*Available data*:
* * *

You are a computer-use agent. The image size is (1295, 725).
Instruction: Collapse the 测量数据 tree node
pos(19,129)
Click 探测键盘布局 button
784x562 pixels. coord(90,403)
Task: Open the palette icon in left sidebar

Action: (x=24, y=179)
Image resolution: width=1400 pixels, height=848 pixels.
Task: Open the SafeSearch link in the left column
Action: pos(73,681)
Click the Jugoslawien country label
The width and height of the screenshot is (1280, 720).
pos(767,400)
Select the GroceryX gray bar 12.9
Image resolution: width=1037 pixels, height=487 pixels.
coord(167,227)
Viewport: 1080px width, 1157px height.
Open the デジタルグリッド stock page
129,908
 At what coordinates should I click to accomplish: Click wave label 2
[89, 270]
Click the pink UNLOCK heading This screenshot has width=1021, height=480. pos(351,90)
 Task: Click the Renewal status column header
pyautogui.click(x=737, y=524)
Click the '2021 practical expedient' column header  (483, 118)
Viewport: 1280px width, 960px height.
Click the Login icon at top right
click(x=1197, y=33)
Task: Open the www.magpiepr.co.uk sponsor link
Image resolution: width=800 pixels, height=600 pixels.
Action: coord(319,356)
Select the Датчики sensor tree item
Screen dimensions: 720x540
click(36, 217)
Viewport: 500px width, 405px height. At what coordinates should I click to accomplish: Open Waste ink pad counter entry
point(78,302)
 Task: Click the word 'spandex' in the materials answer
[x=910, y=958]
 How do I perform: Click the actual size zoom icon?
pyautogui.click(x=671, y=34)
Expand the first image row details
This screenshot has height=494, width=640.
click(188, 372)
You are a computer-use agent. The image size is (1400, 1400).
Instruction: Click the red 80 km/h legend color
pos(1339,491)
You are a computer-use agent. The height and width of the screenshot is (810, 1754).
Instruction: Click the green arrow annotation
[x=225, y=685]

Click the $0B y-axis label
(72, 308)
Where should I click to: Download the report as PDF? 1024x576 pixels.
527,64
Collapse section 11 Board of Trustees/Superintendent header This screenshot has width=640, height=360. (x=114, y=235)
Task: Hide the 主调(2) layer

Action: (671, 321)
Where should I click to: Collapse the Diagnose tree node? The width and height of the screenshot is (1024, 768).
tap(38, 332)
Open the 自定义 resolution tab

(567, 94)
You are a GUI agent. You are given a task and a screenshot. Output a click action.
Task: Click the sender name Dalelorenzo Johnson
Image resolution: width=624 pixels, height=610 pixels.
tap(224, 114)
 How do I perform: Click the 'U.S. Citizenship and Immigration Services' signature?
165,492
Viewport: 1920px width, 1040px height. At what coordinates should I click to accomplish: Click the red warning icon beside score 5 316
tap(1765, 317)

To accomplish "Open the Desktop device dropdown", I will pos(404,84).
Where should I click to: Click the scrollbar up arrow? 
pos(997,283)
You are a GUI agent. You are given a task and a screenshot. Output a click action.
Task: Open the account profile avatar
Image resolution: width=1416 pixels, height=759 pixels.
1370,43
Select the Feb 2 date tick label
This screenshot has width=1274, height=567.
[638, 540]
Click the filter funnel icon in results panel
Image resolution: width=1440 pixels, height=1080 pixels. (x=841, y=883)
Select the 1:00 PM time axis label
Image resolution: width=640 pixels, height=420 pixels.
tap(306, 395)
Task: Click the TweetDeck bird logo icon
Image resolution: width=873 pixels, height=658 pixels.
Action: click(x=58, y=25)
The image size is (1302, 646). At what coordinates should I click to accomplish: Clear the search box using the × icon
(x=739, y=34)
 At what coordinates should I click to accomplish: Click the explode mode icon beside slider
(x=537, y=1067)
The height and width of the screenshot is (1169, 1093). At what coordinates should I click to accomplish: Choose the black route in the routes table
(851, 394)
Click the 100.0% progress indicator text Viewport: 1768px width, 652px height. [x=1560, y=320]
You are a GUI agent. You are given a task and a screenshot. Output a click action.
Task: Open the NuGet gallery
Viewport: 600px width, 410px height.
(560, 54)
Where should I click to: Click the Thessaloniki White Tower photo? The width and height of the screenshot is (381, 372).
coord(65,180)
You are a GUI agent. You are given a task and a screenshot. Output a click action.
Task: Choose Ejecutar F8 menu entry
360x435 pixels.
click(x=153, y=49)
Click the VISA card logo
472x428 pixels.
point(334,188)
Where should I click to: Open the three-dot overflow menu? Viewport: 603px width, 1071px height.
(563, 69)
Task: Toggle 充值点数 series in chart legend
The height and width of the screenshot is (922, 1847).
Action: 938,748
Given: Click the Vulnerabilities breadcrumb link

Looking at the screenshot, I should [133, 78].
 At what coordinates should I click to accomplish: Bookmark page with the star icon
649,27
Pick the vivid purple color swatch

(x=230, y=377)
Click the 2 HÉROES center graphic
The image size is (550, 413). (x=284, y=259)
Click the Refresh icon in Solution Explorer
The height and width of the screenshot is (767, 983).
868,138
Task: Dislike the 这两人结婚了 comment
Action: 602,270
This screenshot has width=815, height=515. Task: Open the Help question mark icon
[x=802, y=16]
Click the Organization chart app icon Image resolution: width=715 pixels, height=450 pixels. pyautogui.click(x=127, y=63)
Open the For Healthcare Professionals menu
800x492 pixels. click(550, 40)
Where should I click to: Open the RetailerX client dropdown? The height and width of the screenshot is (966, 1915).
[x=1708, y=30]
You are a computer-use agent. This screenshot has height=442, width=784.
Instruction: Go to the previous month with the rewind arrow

* * *

*What to work on*:
Filter the records, keeping only lines that contain "computer", and show those lines.

*Result for this exercise*:
You are a computer-use agent. The image size is (1295, 725).
You are a computer-use agent. The image size is (1400, 1400).
You are a computer-use agent. The height and width of the screenshot is (810, 1754).
You are a computer-use agent. This screenshot has height=442, width=784.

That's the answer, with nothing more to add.